• [Source extract]
──────
To adapt the bandwidth to the sample data, we considered two traditional ways for variable bandwidth selection: the balloon estimator and the sample-point estimator [23]. In the case of the balloon estimator, the bandwidth is a function H = H(v) of the estimation point. Usually it depends on the sample-point neighbourhood of the estimation point.

The sample-point estimator means that the kernel’s bandwidth is a function H = H(v i ) of the sample point v i on which it is centred, thus all the kernels building up the density might have different bandwidth.

In this work, we use a sample-point density estimator, which can be defined as follows:

$$ f_{s} (v) = \frac{1}{n}\sum\limits_{i = 1}^{n} {K_{{H(v_{i} )}} (v - v_{i} )} = \frac{1}{n}\sum\limits_{i = 1}^{n} {\frac{1}{{\left\| {H(v_{i} )} \right\|^{{{\raise0.7ex\hbox{$1$} \!\mathord{\left/ {\vphantom {1 2}}\right.\kern-\nulldelimiterspace} \!\lower0.7ex\hbox{$2$}}}} }}K(H^{ - 1} (v_{i} )(v - v_{i} ))} $$
(10)

where n is the number of measurements, and H(v i ) is the sample-point bandwidth matrix associated to the ith sample point v i .

A common choice for the bandwidth calculation consists of using the distance of the sample point v i from its kth nearest neighbour. However, in our case, the number of sample points is low and this kind of calculation might give false result, as it was pointed out in [26].

Choosing a high value for K would mean that the distance from the kth sample point to the point v i can be high even if there are (at maximum k − 1) other sample points near to v i . In this case the information that there are other points near is completely lost. Choosing a low value for k, would mean that the distance might be low even if there are not many other samples near to the point, which makes the calculation sensitive to noise. Choosing a right k in case of few measurements is not always possible.
──────
• [Objective 1] In the listing, set down verbatim the stretch from the line that contains "You are a computer-use agent. 1456x819" through the line that contains "pos(1002,580)", including both of those lines.
The text above and the listing that follows have no connection to each other.

Data listing:
──────
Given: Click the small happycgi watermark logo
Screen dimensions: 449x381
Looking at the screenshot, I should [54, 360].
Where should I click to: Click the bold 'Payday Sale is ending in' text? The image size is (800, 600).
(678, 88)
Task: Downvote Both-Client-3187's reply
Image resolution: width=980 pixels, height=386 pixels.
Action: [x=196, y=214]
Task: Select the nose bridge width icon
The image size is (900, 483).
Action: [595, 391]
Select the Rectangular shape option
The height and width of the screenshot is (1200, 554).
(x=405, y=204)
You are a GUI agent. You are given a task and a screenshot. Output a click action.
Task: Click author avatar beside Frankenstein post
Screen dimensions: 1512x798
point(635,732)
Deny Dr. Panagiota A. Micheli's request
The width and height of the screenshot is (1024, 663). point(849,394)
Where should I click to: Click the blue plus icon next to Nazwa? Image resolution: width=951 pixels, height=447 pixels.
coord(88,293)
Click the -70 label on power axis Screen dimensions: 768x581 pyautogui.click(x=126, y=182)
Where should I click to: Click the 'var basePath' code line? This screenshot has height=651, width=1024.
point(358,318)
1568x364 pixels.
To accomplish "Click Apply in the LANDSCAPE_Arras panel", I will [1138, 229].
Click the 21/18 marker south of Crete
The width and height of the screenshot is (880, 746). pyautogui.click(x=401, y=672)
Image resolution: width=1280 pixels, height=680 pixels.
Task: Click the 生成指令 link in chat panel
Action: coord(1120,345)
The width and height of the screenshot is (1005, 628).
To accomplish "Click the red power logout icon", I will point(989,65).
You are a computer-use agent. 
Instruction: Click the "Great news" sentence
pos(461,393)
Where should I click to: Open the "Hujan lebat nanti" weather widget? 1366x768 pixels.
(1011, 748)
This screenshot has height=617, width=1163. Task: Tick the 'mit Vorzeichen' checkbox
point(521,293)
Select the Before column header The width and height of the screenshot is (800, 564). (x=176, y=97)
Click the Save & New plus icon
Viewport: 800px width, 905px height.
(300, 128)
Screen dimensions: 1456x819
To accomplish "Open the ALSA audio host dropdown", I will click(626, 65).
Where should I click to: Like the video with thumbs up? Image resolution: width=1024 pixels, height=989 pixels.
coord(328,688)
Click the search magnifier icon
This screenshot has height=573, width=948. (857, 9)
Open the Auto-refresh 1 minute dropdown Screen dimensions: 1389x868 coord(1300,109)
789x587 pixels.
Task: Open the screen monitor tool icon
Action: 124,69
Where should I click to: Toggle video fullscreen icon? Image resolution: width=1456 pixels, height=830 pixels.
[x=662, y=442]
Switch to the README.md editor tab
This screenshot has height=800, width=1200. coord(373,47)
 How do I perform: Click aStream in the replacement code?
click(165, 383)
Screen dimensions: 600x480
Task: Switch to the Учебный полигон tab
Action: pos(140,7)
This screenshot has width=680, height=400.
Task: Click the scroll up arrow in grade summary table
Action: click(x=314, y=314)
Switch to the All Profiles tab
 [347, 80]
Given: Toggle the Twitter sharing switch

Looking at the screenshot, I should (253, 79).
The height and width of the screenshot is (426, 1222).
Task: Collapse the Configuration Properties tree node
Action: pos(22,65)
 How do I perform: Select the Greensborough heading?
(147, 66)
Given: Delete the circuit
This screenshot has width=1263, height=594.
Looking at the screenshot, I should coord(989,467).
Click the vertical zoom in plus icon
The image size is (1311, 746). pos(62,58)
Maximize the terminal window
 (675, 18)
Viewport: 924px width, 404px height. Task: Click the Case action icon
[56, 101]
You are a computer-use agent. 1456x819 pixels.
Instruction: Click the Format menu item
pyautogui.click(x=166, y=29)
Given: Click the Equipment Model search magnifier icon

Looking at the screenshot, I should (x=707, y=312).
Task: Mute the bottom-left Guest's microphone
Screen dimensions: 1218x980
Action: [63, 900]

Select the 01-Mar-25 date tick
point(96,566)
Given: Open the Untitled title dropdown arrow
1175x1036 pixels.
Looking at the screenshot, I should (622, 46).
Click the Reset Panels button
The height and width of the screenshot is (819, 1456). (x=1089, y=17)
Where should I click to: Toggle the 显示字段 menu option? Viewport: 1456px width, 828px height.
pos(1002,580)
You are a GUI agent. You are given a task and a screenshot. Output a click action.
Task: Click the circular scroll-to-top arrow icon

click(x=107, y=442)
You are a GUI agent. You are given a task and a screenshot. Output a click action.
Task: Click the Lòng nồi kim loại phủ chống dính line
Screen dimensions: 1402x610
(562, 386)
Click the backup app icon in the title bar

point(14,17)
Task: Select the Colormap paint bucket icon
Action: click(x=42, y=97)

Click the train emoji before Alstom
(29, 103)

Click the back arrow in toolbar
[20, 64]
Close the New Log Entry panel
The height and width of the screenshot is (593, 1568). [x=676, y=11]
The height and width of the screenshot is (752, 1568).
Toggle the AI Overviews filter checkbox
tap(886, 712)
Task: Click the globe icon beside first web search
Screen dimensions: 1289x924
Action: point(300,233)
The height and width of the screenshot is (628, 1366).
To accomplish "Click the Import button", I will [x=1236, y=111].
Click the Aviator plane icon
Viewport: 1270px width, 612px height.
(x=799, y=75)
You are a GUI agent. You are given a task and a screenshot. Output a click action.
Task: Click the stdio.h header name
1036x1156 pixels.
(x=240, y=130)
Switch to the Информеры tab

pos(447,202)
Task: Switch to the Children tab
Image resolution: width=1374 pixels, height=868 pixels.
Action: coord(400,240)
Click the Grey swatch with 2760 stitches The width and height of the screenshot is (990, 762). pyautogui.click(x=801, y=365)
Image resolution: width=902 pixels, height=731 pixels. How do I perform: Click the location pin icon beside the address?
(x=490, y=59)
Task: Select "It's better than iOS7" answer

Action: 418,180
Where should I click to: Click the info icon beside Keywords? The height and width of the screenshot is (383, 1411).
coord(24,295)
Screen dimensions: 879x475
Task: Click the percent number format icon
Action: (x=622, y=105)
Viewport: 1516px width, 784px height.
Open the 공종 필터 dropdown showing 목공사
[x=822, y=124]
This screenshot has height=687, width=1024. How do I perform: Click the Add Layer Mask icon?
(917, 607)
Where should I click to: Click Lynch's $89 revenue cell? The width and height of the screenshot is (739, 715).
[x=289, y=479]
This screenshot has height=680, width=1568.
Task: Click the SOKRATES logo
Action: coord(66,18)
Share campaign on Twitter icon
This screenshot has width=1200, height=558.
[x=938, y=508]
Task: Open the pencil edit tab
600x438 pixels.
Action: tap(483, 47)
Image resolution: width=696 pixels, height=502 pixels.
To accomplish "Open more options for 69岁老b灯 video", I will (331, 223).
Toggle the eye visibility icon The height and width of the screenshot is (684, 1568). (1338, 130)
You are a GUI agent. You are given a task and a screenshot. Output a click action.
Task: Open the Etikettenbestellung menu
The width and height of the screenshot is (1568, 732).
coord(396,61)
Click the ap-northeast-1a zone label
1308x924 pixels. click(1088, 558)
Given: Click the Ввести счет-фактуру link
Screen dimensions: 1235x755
──────
• [Objective 2]
Answer these questions from the passage on variable bandwidth selection.
(a) In the balloon estimator, the bandwidth is a function of what?
(b) What type of density estimator does the work use?
(c) Choosing a low value for k makes the calculation sensitive to what?

• [Reply 1]
You are a computer-use agent. 1456x819 pixels.
Instruction: Click the Format menu item
pyautogui.click(x=166, y=29)
Given: Click the Equipment Model search magnifier icon

Looking at the screenshot, I should (x=707, y=312).
Task: Mute the bottom-left Guest's microphone
Screen dimensions: 1218x980
Action: [63, 900]

Select the 01-Mar-25 date tick
point(96,566)
Given: Open the Untitled title dropdown arrow
1175x1036 pixels.
Looking at the screenshot, I should (622, 46).
Click the Reset Panels button
The height and width of the screenshot is (819, 1456). (x=1089, y=17)
Where should I click to: Toggle the 显示字段 menu option? Viewport: 1456px width, 828px height.
pos(1002,580)

• [Reply 2]
(a) The estimation point.
(b) A sample-point density estimator.
(c) Noise.